Many women will be unable to afford the out-of-pocket cost of a non-prescribed medication. By getting a prescription from a pharmacist, insurance coverage will apply. This detail is particularly important for those women who have the highest risk of maternal and infant mortality, such as those with low incomes.
As we face a crisis of maternal mortality, and knowing that unplanned pregnancies, are associated with higher rates of complications, anything that makes it easier to control one’s reproductive choice matters. As Dr. Dara Kass, an emergency physician and recent director of Region 2 of Health and Human Services explained to me, “This expanded access allows people to be intentional about when and how they get pregnant — which we know contributes to safer and healthier pregnancies.”
And actually — from a public health perspective — OCPs are not the only medication that can and should be prescribed without a doctor’s or other clinician’s exam.
Nirmatrelvir and ritonavir (more commonly known as Paxlovid), for example, should be able to be universally prescribed by pharmacists, for any patient with a positive Covid-19 test, after a brief run-down of medical conditions that would support or preclude its use. For this medication, time is of the essence for our highest-risk patients. Pharmacists know better than many physicians about the drug-drug interactions that may make Paxlovid inappropriate for some patients — and are often more up-to-date on how to mitigate this concern. According to Kerry LaPlante PharmD, Dean of the College of Pharmacy at the University of Rhode Island, “Pharmacists are arguably one of the most underutilized member of the health care system.”
One could imagine this model applied to other easily diagnosed diseases (like strep throat) whose treatment has clear indications, high benefit and limited, easily identifiable reasons to not take a medication. It’s true that dispensing pharmacists are not trained in the full spectrum of clinical medicine (as they have not completed a residency). But for a limited group of time-sensitive, low-risk medications, why not expand access to treatment?
My enthusiasm aside, I do have some cautions.

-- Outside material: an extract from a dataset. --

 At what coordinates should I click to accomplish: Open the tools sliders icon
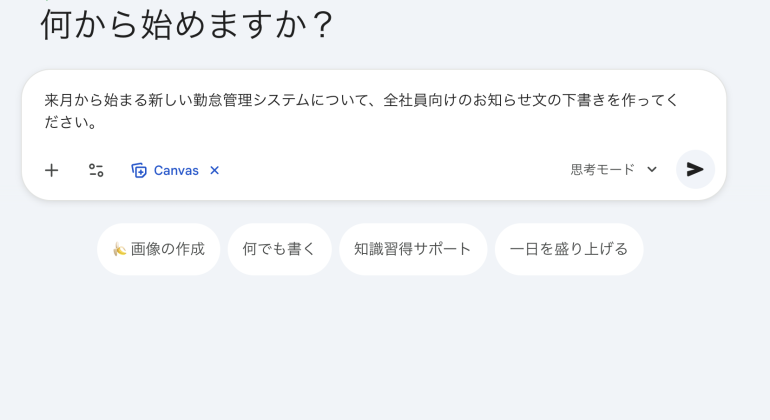(x=96, y=170)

Pharmacists are a great and important part of the health care system, but they can’t fully make up for, say, lack of a local emergency department or lack of access to obstetricians. The list of problems with our “sick care” system is long, but at a minimum, we need to provide adequate trauma and maternity care in rural hospitals, systematically address the crisis in the availability of hospital beds for admitted emergency department patients across the US, and stop dismantling the very systems that keep people healthy.
Pharmacists in the retail environment are also already overwhelmed and burned out (just like everyone else in the health system). And as LaPlante reminded me, adding on more responsibility may create a new set of problems: “High-quality engagement with patients takes time, but pharmacists can’t currently bill for that.” It would be a mistake to expand prescribing capability without also ensuring that pharmacists have time and appropriate reimbursement to counsel about side effects and risk.

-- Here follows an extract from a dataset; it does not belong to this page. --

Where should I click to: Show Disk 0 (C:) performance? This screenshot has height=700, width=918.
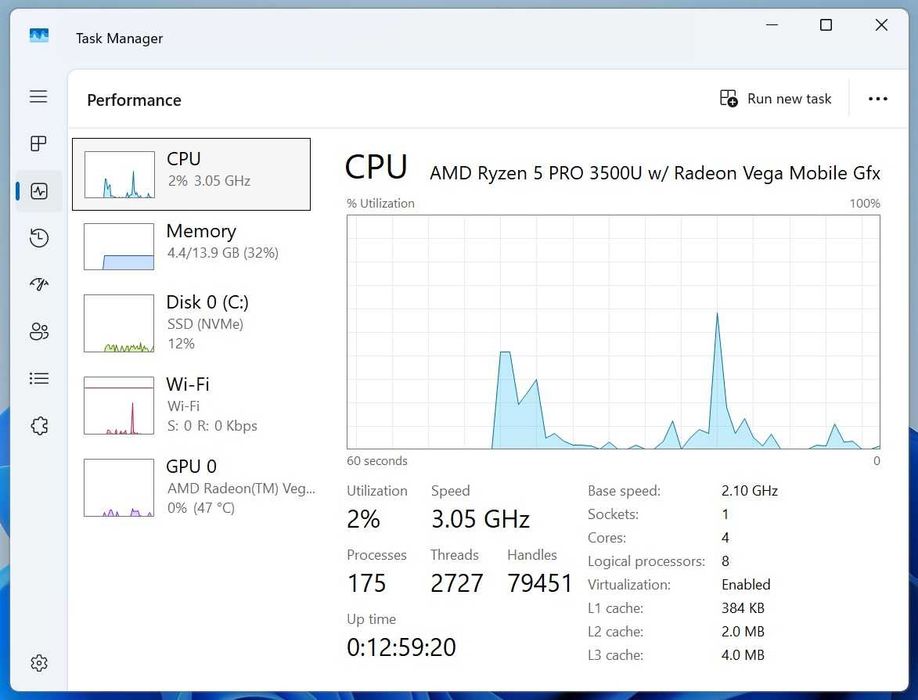[191, 322]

Pharmacists’ ability to prescribe OCPs (and other medications) also does not mitigate continued concern about limitations on access to reproductive health care across the country. Allowing pharmacists to prescribe a medication means nothing if the pharmacy isn’t stocking that drug, or if patients don’t know that they can ask for it.

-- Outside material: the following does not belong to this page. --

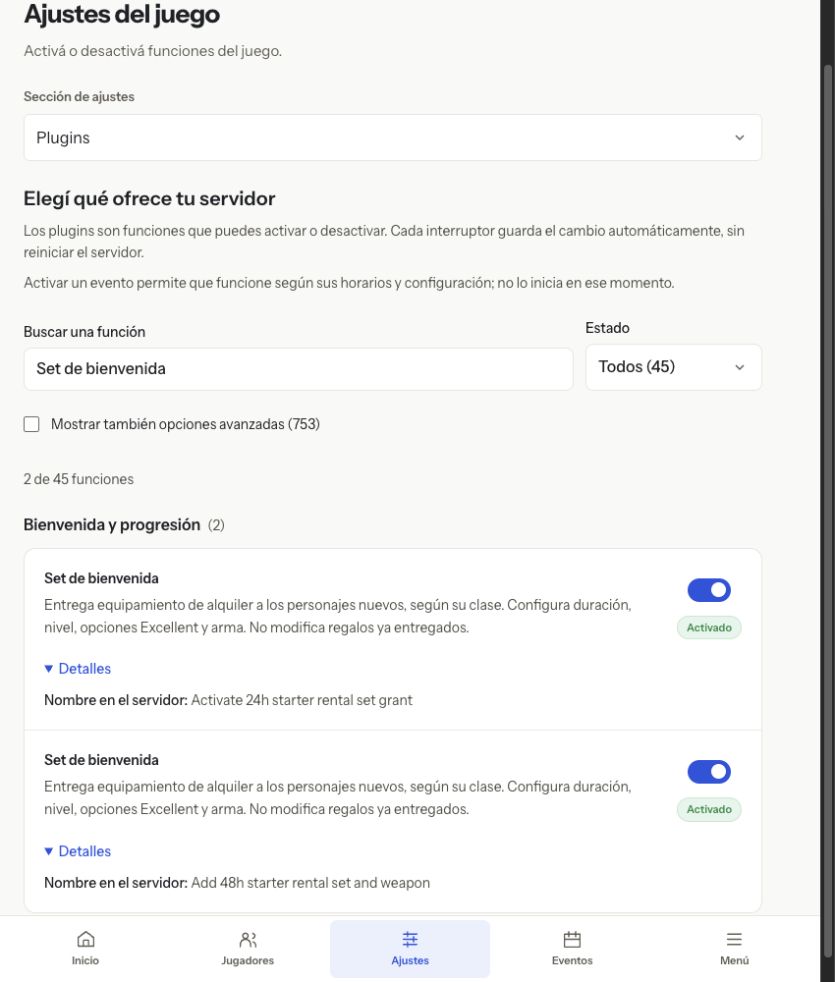Click the chevron in the Estado dropdown

click(x=740, y=367)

Most of all, pharmacist prescribing does not fix the current travesty of prescription drug pricing and out-of-pocket medication costs for many Americans. (The Inflation Reduction Act is a small but important step in the right direction for older Americans.)
At the end of the day, pharmacist prescribing of OCPs is terrific and much needed. But it’s only part of the solution to reduce unplanned pregnancy, to improve women’s health outcomes, and to improve access to the highest quality health care.